▸ **Brief**:
All lines with the word "beside" must be pulled from the entries below.

BEGIN Provided data

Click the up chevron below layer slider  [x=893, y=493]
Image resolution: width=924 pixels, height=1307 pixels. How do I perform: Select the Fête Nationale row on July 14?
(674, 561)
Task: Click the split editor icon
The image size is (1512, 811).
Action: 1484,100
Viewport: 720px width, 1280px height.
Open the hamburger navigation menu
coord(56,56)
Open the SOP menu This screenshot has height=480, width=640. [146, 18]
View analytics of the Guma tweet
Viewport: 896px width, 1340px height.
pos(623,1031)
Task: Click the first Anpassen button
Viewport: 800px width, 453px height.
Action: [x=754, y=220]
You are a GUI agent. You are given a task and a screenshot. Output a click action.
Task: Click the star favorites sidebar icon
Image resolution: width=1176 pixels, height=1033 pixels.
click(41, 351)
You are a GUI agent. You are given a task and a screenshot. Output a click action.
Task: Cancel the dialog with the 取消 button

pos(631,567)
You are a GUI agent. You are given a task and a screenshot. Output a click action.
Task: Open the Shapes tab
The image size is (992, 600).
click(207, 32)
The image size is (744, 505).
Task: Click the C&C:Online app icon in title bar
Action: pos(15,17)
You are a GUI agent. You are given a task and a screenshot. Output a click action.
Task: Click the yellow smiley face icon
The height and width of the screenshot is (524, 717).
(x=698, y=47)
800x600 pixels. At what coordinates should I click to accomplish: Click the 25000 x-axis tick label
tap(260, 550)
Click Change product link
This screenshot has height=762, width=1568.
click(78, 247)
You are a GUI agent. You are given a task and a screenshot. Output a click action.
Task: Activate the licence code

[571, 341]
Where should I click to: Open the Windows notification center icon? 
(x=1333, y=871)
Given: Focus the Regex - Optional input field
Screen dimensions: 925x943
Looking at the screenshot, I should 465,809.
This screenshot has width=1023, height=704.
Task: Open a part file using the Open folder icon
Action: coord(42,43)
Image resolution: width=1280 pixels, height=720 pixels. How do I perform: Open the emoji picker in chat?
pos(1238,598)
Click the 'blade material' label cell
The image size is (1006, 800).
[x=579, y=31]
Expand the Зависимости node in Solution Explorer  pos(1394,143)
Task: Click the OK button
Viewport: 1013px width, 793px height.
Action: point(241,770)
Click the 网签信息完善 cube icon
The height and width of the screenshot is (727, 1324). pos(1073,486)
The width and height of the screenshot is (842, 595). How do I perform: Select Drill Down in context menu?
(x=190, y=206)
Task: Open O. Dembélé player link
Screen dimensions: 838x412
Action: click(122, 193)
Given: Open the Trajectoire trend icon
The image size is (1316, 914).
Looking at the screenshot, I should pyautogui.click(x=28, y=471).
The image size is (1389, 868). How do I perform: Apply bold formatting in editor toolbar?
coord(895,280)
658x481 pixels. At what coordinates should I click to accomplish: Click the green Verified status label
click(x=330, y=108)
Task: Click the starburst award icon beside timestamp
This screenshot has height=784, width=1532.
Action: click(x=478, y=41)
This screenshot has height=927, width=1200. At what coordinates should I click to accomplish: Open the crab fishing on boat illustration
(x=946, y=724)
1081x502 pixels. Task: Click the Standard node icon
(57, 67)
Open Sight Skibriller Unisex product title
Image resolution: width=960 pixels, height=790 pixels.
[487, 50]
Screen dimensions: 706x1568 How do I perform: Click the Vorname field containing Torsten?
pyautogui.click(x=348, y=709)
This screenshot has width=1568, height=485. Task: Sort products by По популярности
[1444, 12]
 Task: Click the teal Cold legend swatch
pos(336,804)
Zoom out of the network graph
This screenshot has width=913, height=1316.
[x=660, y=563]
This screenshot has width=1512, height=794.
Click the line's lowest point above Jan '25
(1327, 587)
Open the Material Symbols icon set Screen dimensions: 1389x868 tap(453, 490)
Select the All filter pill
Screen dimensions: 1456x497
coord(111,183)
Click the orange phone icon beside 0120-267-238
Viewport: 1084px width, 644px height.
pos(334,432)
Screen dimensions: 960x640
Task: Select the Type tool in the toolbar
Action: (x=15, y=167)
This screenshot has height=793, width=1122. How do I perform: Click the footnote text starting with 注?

END Provided data

▸ **Task result**:
Task: Click the starburst award icon beside timestamp
Click the orange phone icon beside 0120-267-238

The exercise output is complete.